Maximizing Resolution in Peptide Mapping Analysis Using UPLC with a 300-mm Column

This work demonstrates that ACQUITY UPLC separation power can be greatly enhanced by using columns with an increased column length of 2.1 x 300 mm.

Benefits

Use of the 300-mm column can reduce method development time for some challenging separation problems and increase the productivity and efficiency of the workflow.

Reverse-phase liquid chromatography is extensively used for the characterization and quality control of protein products. However, peptide coelution and incompletely resolved chromatographic peaks are frequently observed in peptide mapping analysis due to the complex nature of protein digests. Poor resolution can hinder the detection and accurate quantification of critical components that are important to the quality attributes of protein therapeutics, especially when only ultra violet (UV) detection is employed.
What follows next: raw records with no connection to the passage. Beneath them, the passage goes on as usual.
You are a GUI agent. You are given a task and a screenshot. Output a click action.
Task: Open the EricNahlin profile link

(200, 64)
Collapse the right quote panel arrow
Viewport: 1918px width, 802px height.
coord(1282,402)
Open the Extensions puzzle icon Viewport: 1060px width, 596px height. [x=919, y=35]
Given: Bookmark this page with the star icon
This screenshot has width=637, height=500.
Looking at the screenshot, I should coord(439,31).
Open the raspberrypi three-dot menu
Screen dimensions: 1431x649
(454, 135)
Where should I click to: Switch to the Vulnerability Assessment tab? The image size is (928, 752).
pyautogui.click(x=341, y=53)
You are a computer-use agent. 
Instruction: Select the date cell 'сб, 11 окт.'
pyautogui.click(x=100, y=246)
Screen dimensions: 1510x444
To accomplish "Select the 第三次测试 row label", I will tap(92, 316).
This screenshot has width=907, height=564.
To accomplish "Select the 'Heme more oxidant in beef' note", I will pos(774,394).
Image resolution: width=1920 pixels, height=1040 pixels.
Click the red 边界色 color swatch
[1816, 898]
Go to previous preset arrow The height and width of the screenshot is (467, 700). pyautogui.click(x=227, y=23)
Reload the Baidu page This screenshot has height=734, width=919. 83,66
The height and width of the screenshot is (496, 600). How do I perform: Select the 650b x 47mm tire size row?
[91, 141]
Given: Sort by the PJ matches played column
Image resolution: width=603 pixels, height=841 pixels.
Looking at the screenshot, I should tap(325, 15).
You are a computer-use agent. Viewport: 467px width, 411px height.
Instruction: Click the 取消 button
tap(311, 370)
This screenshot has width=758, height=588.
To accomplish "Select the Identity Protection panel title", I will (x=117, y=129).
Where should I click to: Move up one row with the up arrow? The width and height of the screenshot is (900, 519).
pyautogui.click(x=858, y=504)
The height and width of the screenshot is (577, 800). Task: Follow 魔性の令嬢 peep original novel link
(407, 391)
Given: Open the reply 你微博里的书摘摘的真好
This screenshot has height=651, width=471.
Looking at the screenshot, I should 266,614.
Although improved separation resolution can be achieved by optimizing LC operating parameters, this approach is time consuming, and targeted resolution is not necessarily guaranteed for complex peptide digests such as monoclonal antibody (mAb) tryptic digests. Thus, a column with higher peak capacity can be a more efficient alternative under those circumstances.

The use of sub-2-μm particles allows an ACQUITY UPLC System to produce higher peak capacity (higher efficiency) and better sensitivity (sharper peaks). With UPLC, the speed of analysis can also be improved due to the higher linear velocity. These features make a UPLC-based peptide mapping approach powerful and attractive.

Currently, the dimensions of Waters Peptide Separation Technology BEH-based 1.7-μm column offerings include 2.1 x 50 mm, 2.1 x 100 mm, and 2.1 x 150 mm. The pressure generated by these column is far below the pressure limit (15,000 PSI) of the ACQUITY UPLC System at a typical operating conditions (flow rate 0.2 mL/min, column temperature 20 to 65 °C), which leaves room for achieving further separation if longer columns are employed.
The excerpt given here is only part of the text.